Thanks Jason for taking the time to ask this great question.
Jason writes "Getting older, it seems tougher to keep weight off. I'm doing strenuous bike riding about 1.5 hours (aerobic level with anaerobic intervals) a day 4-5X a week. The weight just doesn't stay off like it used to. I remember my old EMT teacher telling us that when you reach 30, muscle starts going away more quickly. Wendy told me she read that weight lifting is the key to weight loss after 30. Does this mean I will have to start lifting weights to help keep the fat off or is the bike riding with proper feeding going to be enough? I don't like doing weights."
That is a spectacular question. Your old EMT teacher and Wendy are both right. Around the age of 30, we start to loose muscle mass pretty quickly. For most of us, it is about 3% per year, which is pretty rapid! And since muscle burns much more energy at rest then fat, our metabolism slows down according to that muscle loss (and most of us don't slow our eating down). My own body has been a "great" example of this. I have never had an easy time putting on and keeping muscle, but the older I get, the faster its gone. So that's the bad news.

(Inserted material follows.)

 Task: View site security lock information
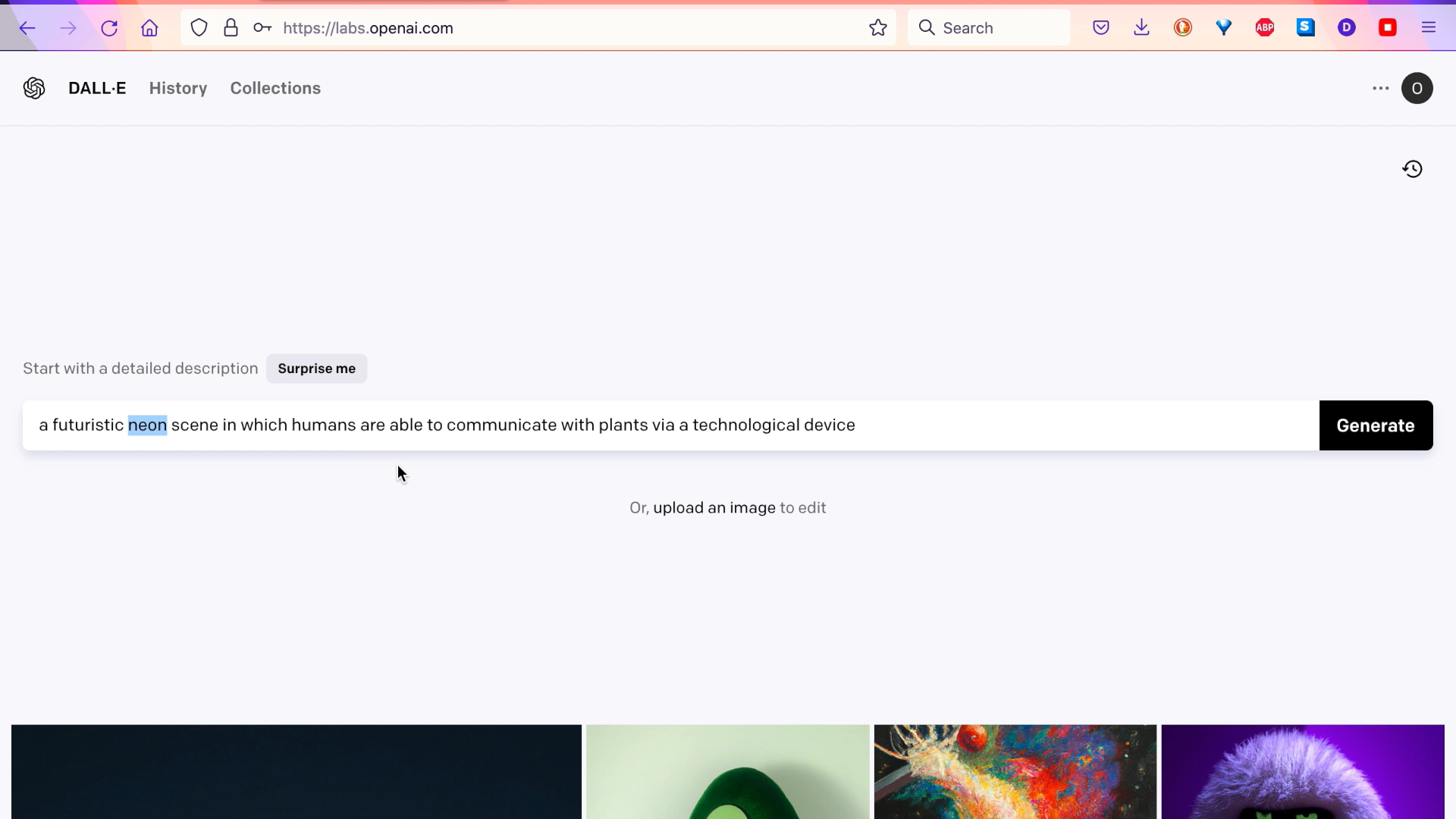click(x=231, y=28)
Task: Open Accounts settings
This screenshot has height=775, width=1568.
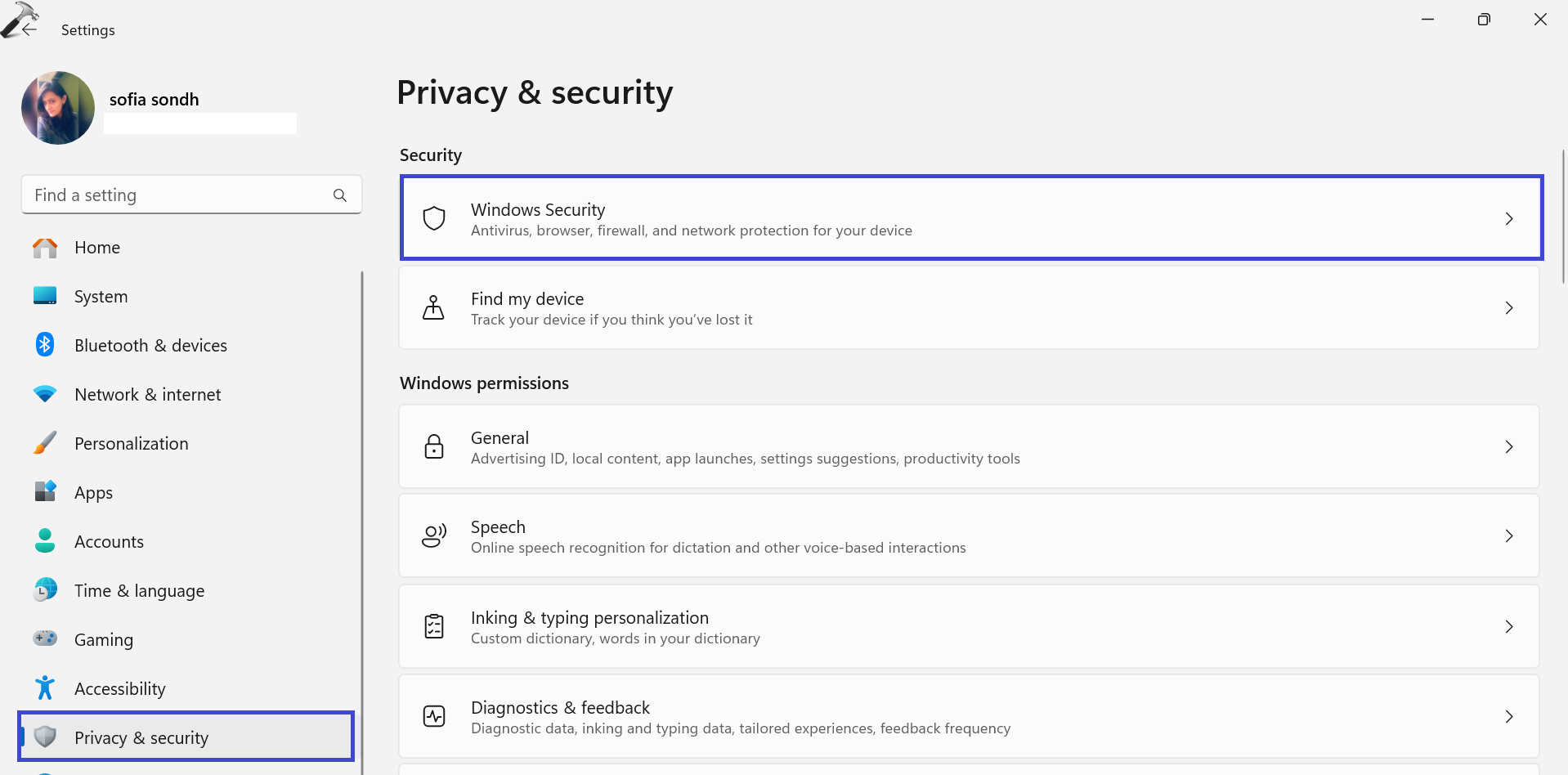Action: coord(109,540)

Here is the good news. You don't necessarily have to lift weights to keep your muscle mass. I am guessing you just want to keep the muscle mass, not become a hulking cyclist, so here are some things you will want to experiment with.
-Hills. Lots and lots of long hills. Even increasing your resistance on your bike so you have less aerobic challenge and more strength challenge can help with your legs (although it's likely your legs are not the troubled area as far as muscle loss goes). You can still keep your heart rate up with that, but it will stress your muscles more and convince them to stick around a little longer.
-Yoga. This would be great for your super tight cyclist muscles anyway. It uses your own body weight to increase your strength, while conversely stretching your entire body. You won't gain a lot of muscle mass with yoga, but it will help keep the current muscle mass and prevent such a speedy loss. You will want at least 60 minutes of yoga per week (and more is better, if you can fit it into your routine).
-Push ups, Triceps Dips, and Sit ups/Crunches. These are good because they use your own body weight, you don't have to buy anything to do them and you can get efficient muscle work in about 10 minutes, 3 times per week. As your lower body is probably in great shape already, this is where you will want to focus.
You might have to experiment a little bit to see what works for you, but those are pretty basic ideas to get you started. Hope that helps, Jason!
These tips work for just about anyone hoping to add muscle mass or prevent future loss. Incorporate them into your day and see what changes you notice (you just might be hungrier!).